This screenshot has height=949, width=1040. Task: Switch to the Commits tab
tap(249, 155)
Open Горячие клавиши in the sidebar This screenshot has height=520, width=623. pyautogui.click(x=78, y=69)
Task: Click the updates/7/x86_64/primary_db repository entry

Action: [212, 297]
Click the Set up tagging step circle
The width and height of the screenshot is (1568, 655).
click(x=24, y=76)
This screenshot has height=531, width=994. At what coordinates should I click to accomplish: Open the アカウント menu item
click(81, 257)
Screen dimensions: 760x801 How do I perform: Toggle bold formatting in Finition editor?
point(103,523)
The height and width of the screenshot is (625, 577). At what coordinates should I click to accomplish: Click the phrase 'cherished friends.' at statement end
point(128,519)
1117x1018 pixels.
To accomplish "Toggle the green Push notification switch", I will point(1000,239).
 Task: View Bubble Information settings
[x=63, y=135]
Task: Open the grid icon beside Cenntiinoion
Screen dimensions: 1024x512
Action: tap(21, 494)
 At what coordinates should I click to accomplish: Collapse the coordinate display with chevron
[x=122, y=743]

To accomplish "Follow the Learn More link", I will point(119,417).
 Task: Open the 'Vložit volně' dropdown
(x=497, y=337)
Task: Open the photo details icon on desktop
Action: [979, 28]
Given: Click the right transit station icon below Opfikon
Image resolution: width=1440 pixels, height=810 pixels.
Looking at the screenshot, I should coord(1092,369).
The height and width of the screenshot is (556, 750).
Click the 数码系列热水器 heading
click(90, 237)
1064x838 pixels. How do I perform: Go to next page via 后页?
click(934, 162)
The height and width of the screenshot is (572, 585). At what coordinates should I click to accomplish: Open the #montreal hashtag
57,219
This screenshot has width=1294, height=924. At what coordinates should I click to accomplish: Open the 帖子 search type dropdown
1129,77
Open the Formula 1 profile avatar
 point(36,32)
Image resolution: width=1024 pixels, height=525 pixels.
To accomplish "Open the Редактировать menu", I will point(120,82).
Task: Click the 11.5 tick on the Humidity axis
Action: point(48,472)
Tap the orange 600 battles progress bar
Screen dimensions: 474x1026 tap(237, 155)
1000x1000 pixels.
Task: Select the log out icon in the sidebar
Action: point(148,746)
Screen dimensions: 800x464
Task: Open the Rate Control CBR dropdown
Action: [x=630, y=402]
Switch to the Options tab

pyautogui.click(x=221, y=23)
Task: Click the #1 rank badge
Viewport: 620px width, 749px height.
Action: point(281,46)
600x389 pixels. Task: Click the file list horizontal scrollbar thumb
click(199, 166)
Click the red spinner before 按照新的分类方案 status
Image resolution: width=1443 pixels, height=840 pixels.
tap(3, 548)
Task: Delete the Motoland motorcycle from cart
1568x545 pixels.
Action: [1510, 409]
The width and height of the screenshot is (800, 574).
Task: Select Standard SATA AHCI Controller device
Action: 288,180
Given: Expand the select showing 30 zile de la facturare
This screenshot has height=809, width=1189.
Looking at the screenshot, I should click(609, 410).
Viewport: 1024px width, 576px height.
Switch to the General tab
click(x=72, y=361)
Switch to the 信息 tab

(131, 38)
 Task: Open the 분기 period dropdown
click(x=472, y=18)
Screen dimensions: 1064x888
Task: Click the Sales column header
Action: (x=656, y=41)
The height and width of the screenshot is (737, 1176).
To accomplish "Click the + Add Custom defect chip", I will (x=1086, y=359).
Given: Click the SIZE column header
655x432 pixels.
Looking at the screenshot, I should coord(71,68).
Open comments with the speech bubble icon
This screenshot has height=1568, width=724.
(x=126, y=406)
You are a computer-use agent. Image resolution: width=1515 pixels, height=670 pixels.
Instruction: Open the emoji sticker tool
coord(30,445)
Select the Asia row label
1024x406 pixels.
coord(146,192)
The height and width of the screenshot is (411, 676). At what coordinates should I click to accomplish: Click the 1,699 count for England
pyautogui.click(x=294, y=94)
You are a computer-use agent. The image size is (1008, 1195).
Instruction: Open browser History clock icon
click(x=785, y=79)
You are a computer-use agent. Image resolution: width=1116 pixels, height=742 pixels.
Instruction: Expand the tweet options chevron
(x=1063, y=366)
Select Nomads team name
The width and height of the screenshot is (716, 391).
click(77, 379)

========

WHAT IS NEEDED =>
Exactly as written, set down all of the material.

THE ANSWER =>
This screenshot has height=949, width=1040. Task: Switch to the Commits tab
tap(249, 155)
Open Горячие клавиши in the sidebar This screenshot has height=520, width=623. pyautogui.click(x=78, y=69)
Task: Click the updates/7/x86_64/primary_db repository entry

Action: [212, 297]
Click the Set up tagging step circle
The width and height of the screenshot is (1568, 655).
click(x=24, y=76)
This screenshot has height=531, width=994. At what coordinates should I click to accomplish: Open the アカウント menu item
click(81, 257)
Screen dimensions: 760x801 How do I perform: Toggle bold formatting in Finition editor?
point(103,523)
The height and width of the screenshot is (625, 577). At what coordinates should I click to accomplish: Click the phrase 'cherished friends.' at statement end
point(128,519)
1117x1018 pixels.
To accomplish "Toggle the green Push notification switch", I will point(1000,239).
 Task: View Bubble Information settings
[x=63, y=135]
Task: Open the grid icon beside Cenntiinoion
Screen dimensions: 1024x512
Action: tap(21, 494)
 At what coordinates should I click to accomplish: Collapse the coordinate display with chevron
[x=122, y=743]

To accomplish "Follow the Learn More link", I will point(119,417).
 Task: Open the 'Vložit volně' dropdown
(x=497, y=337)
Task: Open the photo details icon on desktop
Action: [979, 28]
Given: Click the right transit station icon below Opfikon
Image resolution: width=1440 pixels, height=810 pixels.
Looking at the screenshot, I should coord(1092,369).
The height and width of the screenshot is (556, 750).
Click the 数码系列热水器 heading
click(90, 237)
1064x838 pixels. How do I perform: Go to next page via 后页?
click(934, 162)
The height and width of the screenshot is (572, 585). At what coordinates should I click to accomplish: Open the #montreal hashtag
57,219
This screenshot has width=1294, height=924. At what coordinates should I click to accomplish: Open the 帖子 search type dropdown
1129,77
Open the Formula 1 profile avatar
 point(36,32)
Image resolution: width=1024 pixels, height=525 pixels.
To accomplish "Open the Редактировать menu", I will point(120,82).
Task: Click the 11.5 tick on the Humidity axis
Action: point(48,472)
Tap the orange 600 battles progress bar
Screen dimensions: 474x1026 tap(237, 155)
1000x1000 pixels.
Task: Select the log out icon in the sidebar
Action: point(148,746)
Screen dimensions: 800x464
Task: Open the Rate Control CBR dropdown
Action: [x=630, y=402]
Switch to the Options tab

pyautogui.click(x=221, y=23)
Task: Click the #1 rank badge
Viewport: 620px width, 749px height.
Action: point(281,46)
600x389 pixels. Task: Click the file list horizontal scrollbar thumb
click(199, 166)
Click the red spinner before 按照新的分类方案 status
Image resolution: width=1443 pixels, height=840 pixels.
tap(3, 548)
Task: Delete the Motoland motorcycle from cart
1568x545 pixels.
Action: [1510, 409]
The width and height of the screenshot is (800, 574).
Task: Select Standard SATA AHCI Controller device
Action: 288,180
Given: Expand the select showing 30 zile de la facturare
This screenshot has height=809, width=1189.
Looking at the screenshot, I should click(609, 410).
Viewport: 1024px width, 576px height.
Switch to the General tab
click(x=72, y=361)
Switch to the 信息 tab

(131, 38)
 Task: Open the 분기 period dropdown
click(x=472, y=18)
Screen dimensions: 1064x888
Task: Click the Sales column header
Action: (x=656, y=41)
The height and width of the screenshot is (737, 1176).
To accomplish "Click the + Add Custom defect chip", I will (x=1086, y=359).
Given: Click the SIZE column header
655x432 pixels.
Looking at the screenshot, I should coord(71,68).
Open comments with the speech bubble icon
This screenshot has height=1568, width=724.
(x=126, y=406)
You are a computer-use agent. Image resolution: width=1515 pixels, height=670 pixels.
Instruction: Open the emoji sticker tool
coord(30,445)
Select the Asia row label
1024x406 pixels.
coord(146,192)
The height and width of the screenshot is (411, 676). At what coordinates should I click to accomplish: Click the 1,699 count for England
pyautogui.click(x=294, y=94)
You are a computer-use agent. The image size is (1008, 1195).
Instruction: Open browser History clock icon
click(x=785, y=79)
You are a computer-use agent. Image resolution: width=1116 pixels, height=742 pixels.
Instruction: Expand the tweet options chevron
(x=1063, y=366)
Select Nomads team name
The width and height of the screenshot is (716, 391).
click(77, 379)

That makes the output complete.